谢北浔生怕赵颜来一句,“试试就试试,”赶紧把话题岔开,“她睡在这里,是不是拦了咱们的路了?”
越少徵点点头:“是。”
谢北浔上前一步,低头,默默地和睡着了姑娘说了一句,“得罪了,”便将她到了树的另一侧。
越少徵抬脚就往里走。
赵颜紧随其后。
走在最后面的谢北浔,把人又抱回来了,安顿好了一切,才匆匆跟上了越少徵。
姑娘一直睡着,好像从未发觉自己被人移动过。
赵颜一路上都在骂骂咧咧。
谢北浔紧走几步,跟上了越少徵,“赵颜这是怎么了,怎么性情变得这么易躁易怒?”
越少徵;“他应该是被影响了。”
“被影响了,被谁?”谢北浔环顾四周。
这里除了他们三个人,就只有之前遇到在睡觉的女人,还有之前一直哭的女人。
他们这些人,怎么可能影响到他?
越少徵面色平平:“这里有很多看不见的东西,会慢慢影响一个人。让他的言行举止,变化越来越大。”
谢北浔:“那他会死吗?”
越少徵:“他不会死,但是,精神会不好。
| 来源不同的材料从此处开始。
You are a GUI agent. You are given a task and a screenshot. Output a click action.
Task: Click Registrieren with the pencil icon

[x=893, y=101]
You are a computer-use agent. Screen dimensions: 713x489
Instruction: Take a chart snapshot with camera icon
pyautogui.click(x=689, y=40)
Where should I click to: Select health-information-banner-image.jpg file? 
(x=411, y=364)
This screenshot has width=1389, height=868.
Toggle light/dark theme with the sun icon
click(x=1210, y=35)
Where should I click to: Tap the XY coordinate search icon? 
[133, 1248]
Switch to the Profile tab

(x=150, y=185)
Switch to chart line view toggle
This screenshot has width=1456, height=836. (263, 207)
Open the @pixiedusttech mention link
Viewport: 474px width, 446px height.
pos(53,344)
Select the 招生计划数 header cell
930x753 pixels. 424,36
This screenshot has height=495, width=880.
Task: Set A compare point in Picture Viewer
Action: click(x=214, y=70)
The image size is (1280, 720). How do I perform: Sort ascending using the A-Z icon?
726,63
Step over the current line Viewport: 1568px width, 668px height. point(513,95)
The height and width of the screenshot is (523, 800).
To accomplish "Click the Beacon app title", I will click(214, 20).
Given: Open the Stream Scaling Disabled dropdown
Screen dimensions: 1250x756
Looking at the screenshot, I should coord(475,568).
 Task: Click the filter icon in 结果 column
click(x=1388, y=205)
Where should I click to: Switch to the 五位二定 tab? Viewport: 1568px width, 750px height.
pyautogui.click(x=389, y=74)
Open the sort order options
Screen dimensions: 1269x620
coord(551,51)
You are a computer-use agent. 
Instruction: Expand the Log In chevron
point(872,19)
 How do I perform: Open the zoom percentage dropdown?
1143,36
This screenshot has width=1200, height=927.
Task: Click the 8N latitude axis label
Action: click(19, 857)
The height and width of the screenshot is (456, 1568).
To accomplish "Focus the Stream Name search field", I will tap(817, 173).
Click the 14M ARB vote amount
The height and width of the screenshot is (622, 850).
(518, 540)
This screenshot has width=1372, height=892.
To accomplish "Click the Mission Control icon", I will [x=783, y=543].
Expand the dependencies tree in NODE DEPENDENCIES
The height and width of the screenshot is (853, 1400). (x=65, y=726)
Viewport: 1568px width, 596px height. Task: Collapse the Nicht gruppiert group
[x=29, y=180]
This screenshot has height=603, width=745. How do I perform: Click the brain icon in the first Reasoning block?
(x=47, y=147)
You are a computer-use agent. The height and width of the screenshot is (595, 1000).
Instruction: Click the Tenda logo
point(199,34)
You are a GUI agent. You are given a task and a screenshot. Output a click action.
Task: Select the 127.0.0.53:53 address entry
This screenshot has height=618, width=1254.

”
狂暴躁郁,相对而言,已经给您算是很好的了。
怕就怕,他以后,活在了自己构织的幻境中,浑浑噩噩地过完了这一生。
谢北浔:“他还能好吗?”
越少徵:“不知道,”他说,“听说,来过这里的人,最后都是疯子。”
越少徵的眸色明明暗暗,很明显是想起了从前很多不愿提及的往事。但是在谢北浔看过来时,又恢复如常。
谢北浔:“那咱们俩,咋没被影响呢?”
越少徵轻笑,“咱们俩,一个只关心银行卡余额,一个只关心我好不好。咱们俩对这些东西无欲无求的,怎么可能U会被那些脏东西影响?”
谢北浔:“……”
他说的很有道理啊。
他们走了没多久,谢北浔就听到了鸟鸣声,以及水流的声音:“前面,有水声。”
越少徵淡淡地嗯了一声,脚步却依旧不紧不慢。
谢北浔蹙着眉,疑惑地看着他,“怎么了?”
越少徵:“等一下,”他指着地上阳光透过层层叠叠的树叶,落下的浅浅影子,“这里的每一处阳光,都避开了草丛。阿浔,你说,那些草丛里,是不是有什么咱么不知道的东西?”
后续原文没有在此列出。